(EXTRACTED DATA Opens)
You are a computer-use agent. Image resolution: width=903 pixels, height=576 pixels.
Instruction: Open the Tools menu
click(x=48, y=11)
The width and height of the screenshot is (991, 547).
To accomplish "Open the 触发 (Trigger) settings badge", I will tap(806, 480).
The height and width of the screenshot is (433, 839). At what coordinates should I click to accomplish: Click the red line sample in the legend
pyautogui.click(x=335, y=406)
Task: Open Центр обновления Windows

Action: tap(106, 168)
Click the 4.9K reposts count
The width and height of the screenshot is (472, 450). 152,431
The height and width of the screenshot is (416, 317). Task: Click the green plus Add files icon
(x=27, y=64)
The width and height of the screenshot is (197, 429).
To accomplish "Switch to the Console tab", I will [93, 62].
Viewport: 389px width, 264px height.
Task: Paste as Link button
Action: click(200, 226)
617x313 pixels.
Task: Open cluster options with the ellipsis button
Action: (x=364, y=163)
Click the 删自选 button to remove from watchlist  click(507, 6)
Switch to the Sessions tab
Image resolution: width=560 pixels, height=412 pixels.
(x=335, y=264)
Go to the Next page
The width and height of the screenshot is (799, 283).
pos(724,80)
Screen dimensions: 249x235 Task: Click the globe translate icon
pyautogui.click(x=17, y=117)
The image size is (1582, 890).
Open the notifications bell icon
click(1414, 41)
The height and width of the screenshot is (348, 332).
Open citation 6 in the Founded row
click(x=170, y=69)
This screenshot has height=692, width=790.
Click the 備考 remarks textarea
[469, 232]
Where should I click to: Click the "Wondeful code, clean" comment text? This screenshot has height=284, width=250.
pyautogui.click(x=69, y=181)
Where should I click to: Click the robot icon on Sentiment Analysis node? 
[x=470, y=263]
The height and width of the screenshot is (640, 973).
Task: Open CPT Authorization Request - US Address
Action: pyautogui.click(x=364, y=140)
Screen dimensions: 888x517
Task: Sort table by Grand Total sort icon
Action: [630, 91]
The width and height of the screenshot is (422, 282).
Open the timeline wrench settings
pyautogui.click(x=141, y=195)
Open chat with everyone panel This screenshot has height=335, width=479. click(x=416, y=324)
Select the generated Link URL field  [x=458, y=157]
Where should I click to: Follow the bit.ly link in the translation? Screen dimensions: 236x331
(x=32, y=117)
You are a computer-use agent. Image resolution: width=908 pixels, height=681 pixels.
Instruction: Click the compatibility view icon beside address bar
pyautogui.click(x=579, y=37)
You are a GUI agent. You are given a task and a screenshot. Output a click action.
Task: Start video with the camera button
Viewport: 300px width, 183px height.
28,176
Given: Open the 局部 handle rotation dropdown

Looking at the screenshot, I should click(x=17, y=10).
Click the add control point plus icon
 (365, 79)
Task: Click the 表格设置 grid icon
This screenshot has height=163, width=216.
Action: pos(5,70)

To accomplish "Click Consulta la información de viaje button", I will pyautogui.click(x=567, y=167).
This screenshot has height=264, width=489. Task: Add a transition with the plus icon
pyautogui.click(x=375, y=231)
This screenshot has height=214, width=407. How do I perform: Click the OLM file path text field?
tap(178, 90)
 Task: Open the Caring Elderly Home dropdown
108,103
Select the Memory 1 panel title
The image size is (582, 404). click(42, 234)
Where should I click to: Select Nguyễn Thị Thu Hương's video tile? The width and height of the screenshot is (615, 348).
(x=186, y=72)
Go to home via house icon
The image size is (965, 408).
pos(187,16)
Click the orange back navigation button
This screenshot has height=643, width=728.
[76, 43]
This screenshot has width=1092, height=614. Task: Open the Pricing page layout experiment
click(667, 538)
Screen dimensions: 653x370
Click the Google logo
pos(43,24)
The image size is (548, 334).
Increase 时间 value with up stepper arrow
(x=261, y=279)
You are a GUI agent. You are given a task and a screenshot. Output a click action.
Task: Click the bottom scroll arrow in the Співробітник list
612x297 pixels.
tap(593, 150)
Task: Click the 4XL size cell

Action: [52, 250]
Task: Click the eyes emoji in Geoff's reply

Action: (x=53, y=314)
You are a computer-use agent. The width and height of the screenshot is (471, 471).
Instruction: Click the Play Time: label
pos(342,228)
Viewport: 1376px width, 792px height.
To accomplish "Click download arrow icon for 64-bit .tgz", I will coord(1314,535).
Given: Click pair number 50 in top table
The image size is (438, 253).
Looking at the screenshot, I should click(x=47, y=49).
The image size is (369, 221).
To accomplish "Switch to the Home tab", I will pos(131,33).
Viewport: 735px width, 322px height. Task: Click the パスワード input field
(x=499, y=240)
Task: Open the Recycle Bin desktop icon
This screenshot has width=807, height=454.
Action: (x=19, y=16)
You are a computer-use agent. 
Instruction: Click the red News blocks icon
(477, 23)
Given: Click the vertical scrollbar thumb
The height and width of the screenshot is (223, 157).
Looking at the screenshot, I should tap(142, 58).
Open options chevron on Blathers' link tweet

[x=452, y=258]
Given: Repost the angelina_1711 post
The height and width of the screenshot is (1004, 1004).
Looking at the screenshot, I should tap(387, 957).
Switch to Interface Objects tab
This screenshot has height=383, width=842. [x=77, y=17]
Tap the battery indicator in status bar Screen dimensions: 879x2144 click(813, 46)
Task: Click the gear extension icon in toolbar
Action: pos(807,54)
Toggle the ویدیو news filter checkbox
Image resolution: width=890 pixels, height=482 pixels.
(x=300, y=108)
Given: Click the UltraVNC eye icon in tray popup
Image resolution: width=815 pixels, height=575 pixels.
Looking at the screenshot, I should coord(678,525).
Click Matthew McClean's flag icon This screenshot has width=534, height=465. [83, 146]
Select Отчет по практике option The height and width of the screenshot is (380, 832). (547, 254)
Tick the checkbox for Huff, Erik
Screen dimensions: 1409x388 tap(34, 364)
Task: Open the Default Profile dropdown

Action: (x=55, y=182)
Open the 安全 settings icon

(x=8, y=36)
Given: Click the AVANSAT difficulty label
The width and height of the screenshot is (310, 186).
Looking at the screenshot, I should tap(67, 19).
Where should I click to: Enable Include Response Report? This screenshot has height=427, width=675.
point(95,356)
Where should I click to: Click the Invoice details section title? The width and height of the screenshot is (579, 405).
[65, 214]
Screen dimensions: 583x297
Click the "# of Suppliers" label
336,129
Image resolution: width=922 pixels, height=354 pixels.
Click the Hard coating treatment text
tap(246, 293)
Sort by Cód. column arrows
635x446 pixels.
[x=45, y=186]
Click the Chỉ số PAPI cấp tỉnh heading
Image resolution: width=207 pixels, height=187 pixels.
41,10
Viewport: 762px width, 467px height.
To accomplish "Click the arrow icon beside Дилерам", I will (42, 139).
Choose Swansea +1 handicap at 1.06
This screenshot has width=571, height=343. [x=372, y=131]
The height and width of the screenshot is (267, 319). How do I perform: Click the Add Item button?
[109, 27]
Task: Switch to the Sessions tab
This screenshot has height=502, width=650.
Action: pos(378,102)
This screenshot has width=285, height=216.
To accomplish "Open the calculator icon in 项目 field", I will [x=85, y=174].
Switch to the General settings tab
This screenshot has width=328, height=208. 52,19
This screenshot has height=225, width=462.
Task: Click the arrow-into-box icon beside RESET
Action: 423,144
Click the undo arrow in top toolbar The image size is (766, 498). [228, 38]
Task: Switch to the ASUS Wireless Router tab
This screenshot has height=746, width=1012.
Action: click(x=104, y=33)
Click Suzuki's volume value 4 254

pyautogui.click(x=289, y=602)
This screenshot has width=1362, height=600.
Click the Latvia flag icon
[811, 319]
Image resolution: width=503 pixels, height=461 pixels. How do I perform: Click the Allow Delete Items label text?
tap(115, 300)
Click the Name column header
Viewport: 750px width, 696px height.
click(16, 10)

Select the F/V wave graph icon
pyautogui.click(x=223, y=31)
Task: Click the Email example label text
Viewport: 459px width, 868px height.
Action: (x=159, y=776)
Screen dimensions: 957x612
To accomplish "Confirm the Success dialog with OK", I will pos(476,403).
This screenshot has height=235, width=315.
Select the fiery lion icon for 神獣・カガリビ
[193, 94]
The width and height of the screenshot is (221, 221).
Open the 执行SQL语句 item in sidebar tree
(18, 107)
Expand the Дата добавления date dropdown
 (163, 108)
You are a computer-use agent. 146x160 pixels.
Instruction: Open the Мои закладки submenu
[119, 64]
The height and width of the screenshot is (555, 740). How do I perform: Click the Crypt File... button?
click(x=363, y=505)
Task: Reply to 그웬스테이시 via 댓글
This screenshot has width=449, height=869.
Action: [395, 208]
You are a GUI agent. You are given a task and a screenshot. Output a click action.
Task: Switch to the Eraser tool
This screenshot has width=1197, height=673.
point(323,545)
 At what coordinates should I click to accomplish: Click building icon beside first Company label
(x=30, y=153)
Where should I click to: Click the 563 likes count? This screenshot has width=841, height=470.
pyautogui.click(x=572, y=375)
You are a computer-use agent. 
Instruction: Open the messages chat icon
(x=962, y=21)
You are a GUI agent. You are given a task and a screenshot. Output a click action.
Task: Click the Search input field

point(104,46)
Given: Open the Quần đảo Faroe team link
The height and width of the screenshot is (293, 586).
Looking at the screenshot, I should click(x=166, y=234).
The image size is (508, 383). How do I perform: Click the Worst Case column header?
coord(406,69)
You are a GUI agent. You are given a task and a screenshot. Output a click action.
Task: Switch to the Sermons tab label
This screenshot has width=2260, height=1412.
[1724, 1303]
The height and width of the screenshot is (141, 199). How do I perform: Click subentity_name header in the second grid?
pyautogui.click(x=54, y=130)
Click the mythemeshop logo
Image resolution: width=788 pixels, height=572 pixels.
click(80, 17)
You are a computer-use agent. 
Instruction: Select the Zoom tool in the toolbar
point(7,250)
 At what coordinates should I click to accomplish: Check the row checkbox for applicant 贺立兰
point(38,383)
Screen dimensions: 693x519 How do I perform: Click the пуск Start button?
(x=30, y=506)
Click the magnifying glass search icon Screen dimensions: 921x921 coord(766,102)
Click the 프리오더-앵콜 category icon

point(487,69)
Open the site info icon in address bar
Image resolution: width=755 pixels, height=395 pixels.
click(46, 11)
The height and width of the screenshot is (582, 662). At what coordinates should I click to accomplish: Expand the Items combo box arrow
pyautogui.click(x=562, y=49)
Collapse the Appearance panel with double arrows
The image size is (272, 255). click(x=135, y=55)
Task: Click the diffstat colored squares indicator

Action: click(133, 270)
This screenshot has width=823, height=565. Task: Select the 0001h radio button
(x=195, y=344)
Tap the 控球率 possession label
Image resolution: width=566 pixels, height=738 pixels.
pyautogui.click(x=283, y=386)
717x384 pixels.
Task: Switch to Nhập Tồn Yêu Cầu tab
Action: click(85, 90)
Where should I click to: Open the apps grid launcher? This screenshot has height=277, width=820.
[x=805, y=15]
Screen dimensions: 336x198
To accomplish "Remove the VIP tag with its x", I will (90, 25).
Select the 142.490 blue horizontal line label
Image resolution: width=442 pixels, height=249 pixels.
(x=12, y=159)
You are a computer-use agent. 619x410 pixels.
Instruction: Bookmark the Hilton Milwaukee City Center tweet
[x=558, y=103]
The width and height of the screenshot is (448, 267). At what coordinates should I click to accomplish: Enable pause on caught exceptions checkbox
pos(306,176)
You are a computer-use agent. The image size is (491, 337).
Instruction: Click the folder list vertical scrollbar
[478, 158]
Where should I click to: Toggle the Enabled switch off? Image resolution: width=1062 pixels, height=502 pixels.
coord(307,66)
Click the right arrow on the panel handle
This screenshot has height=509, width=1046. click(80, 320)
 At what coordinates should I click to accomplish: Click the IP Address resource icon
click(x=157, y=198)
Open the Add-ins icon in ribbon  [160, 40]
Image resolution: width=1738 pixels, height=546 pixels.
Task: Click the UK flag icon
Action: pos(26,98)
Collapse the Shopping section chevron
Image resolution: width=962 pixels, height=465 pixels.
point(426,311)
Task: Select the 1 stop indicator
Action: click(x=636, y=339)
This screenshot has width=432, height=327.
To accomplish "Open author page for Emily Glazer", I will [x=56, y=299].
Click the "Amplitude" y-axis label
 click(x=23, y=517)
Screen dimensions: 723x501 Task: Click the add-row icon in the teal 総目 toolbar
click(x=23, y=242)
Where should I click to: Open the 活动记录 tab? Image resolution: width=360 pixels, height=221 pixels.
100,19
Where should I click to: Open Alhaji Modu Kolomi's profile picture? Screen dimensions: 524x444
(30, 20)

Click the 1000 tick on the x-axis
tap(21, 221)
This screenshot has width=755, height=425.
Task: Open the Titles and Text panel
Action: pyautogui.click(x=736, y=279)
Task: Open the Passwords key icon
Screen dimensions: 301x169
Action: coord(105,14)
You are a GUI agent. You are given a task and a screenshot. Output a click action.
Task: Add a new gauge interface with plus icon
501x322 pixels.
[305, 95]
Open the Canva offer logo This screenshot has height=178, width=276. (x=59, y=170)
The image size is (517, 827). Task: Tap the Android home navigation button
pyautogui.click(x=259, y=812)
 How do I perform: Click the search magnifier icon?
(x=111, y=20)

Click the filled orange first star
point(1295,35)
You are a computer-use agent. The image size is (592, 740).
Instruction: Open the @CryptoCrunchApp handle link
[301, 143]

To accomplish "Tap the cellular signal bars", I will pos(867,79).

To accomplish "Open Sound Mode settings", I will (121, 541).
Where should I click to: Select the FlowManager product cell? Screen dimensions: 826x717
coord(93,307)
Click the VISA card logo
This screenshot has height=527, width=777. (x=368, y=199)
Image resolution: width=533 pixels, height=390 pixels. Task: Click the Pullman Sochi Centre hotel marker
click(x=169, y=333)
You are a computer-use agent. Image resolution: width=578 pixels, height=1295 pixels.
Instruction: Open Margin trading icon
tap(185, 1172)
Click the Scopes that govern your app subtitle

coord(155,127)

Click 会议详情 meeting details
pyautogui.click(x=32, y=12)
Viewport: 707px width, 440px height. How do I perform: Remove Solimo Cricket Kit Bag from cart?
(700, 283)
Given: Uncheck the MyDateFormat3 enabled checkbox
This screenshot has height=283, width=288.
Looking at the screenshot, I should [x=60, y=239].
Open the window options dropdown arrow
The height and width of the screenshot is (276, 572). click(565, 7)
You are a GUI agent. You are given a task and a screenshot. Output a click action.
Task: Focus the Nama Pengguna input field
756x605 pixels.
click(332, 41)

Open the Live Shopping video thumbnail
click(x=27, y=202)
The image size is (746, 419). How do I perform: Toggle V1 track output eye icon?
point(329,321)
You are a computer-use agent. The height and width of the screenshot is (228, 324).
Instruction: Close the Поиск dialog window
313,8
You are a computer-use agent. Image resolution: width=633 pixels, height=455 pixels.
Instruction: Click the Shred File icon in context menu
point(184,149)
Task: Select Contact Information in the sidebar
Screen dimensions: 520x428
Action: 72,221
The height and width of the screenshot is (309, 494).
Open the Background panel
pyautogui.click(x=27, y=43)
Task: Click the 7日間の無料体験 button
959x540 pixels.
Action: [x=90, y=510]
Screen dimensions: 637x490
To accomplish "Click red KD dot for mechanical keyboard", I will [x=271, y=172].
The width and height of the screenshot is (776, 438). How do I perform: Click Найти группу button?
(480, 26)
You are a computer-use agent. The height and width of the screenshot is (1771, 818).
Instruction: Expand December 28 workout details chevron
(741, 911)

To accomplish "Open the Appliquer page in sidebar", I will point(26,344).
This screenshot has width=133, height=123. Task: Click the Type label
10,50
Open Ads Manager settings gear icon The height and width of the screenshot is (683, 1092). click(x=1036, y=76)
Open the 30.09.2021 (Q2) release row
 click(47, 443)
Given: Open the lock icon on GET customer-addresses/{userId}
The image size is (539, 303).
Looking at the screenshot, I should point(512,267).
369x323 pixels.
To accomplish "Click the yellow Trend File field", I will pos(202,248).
(EXTRACTED DATA Closes)
ABOUT THIS EXERCISE: Of the entries above, repeat exactly the lines from the line with "Choose Swansea +1 handicap at 1.06" through the line with "Task: Switch to the Sessions tab", both of them included.

TASK RESPONSE:
Choose Swansea +1 handicap at 1.06
This screenshot has width=571, height=343. [x=372, y=131]
The height and width of the screenshot is (267, 319). How do I perform: Click the Add Item button?
[109, 27]
Task: Switch to the Sessions tab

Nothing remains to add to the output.